6 Questo è per le 7 recensioni!
Gosh, vi adoro! **
Iniziate a preparare i fazzoletti per i capitoli che verranno...

T
he one that got away.


Capitolo VI.

Quasi mi veniva da piangere.
Era stato tutto perfetto tra di noi; sin dall'inizio. Perché eravamo finiti così?
Tutta colpa della mia stupidaggine, del mio essere una bambina capricciosa.
Sì, mi comportai esattamente così...ma all'inizio non me l'ero presa. Ero perfino contenta, Bruno stava per avere la sua grande opportunità.
Era estate anche per me, precisamente l'ultimo giorno di scuola superiore: avevo appena terminato il mio esame di maturità. Ero felicissima per quel fatto e perché finalmente avrei potuto dedicare tre interi mesi a Bruno.
Quando uscii dal liceo, tutti vennero ad abbracciarmi entusiasti: i miei genitori, Caterina, Gonzalo, Felicitas, Alan e lui.
«Amore mio, sei stata bravissima. Quel 110 te lo sei meritato.», esclamò, baciandomi la fronte e stringendomi a sé.
«Grazie, amore.», sospirai. «Finalmente tre mesi tutti per noi...», dissi, alzando lo sguardo e sorridendo.
Bruno smise per un attimo di sorridere, poi fece una smorfia, ma già da allora intuii che non prometteva nulla di buono.
Andammo in un ristorante per festeggiare ed io e Caterina, essendo migliori amiche, festeggiammo insieme. C'eravamo tutti, ma proprio tutti, anche Manuel, il padre di Bruno e Gonzalo.
Avevo avuto occasione di conoscerlo: era un tipo simpatico, dolce e solare, solo che si vedeva da un miglio che non stava bene psichicamente.
Già, a quel quadretto mancava sua moglie, nonché madre del mio fidanzato.
Sophia.
Mi dispiacque così tanto per Manuel, ma non sfiorammo l'argomento, perché altrimenti l'atmosfera si sarebbe solamente incupita ed era un giorno di festa: via i musi lunghi!

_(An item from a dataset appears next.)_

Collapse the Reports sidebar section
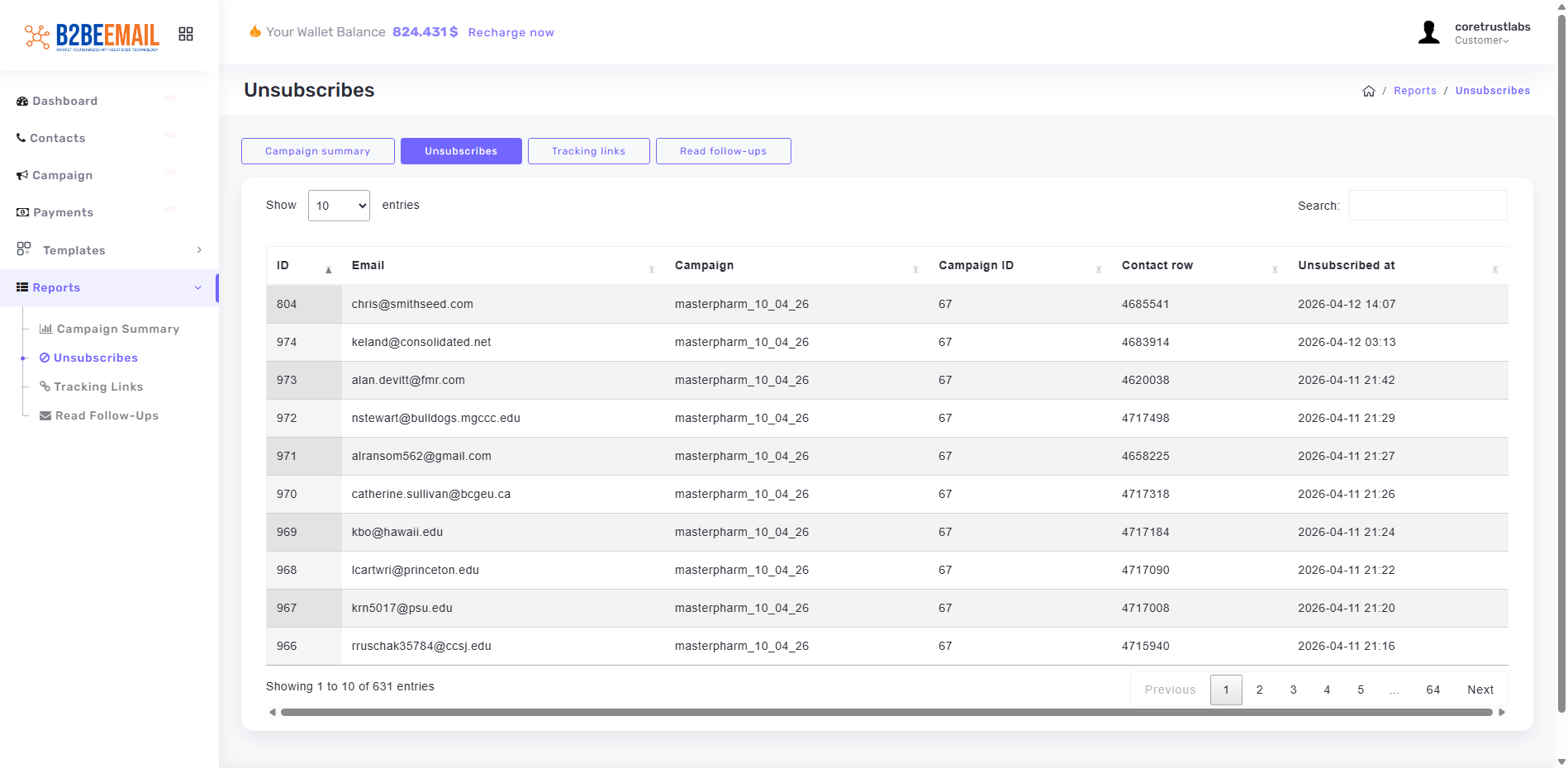This screenshot has width=1568, height=768. pyautogui.click(x=109, y=287)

Alla fine della nostra festicciola, passai a casa a prendere un cambio e il pigiama, perché sarei stata da Bruno quella sera.
Osservai il pigiama color rosa pastello, indecisa se portarlo o meno...dopotutto, non è che mi sarebbe servito a molto.

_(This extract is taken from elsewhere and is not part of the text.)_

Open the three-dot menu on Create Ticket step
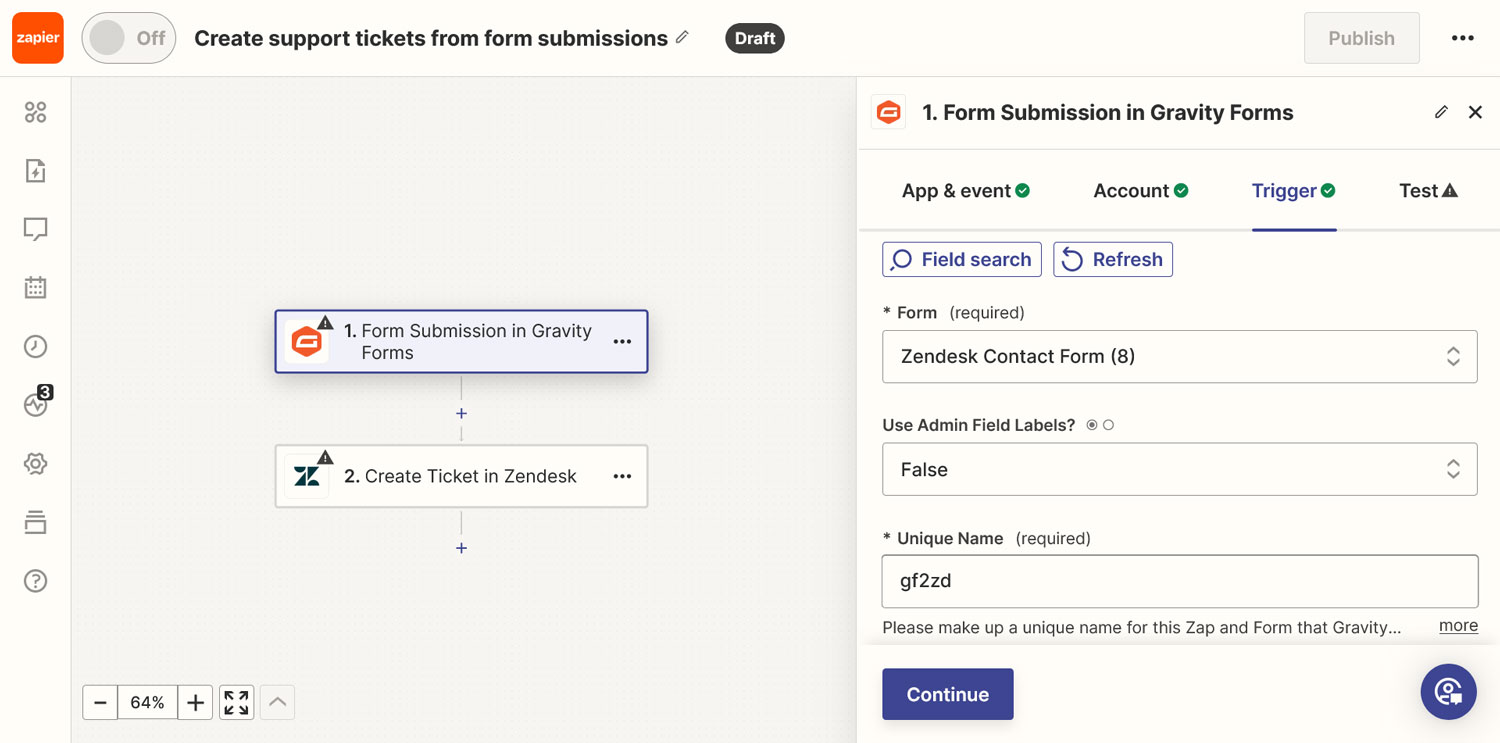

Lo portai giusto per non far insospettire i miei: non sapevano che ormai non ero più una bambina da qualche mese...anche se forse avrebbero potuto immaginarlo.
Sempre meglio prevenire che curare.
Presi la trousse, cercai di infilare tutto nella sacca e scesi nel vialetto, ad aspettare Bruno.
Erano le dieci e un quarto, era in ritardo! E lui era sempre stato puntuale...
Decisi di chiamarlo. «Pronto?», rispose.
«Amore, ma dove sei finito?!», esclamai cercando di non arrabbiarmi per nulla.
«Dove sono fin...Oh! Scusa, m'ero dimenticato che dovevo venirti a prendere, ho dovuto iniz...no, lasciamo perdere. Cinque minuti e sono da te, scusa ancora amore mio.», e riattaccò.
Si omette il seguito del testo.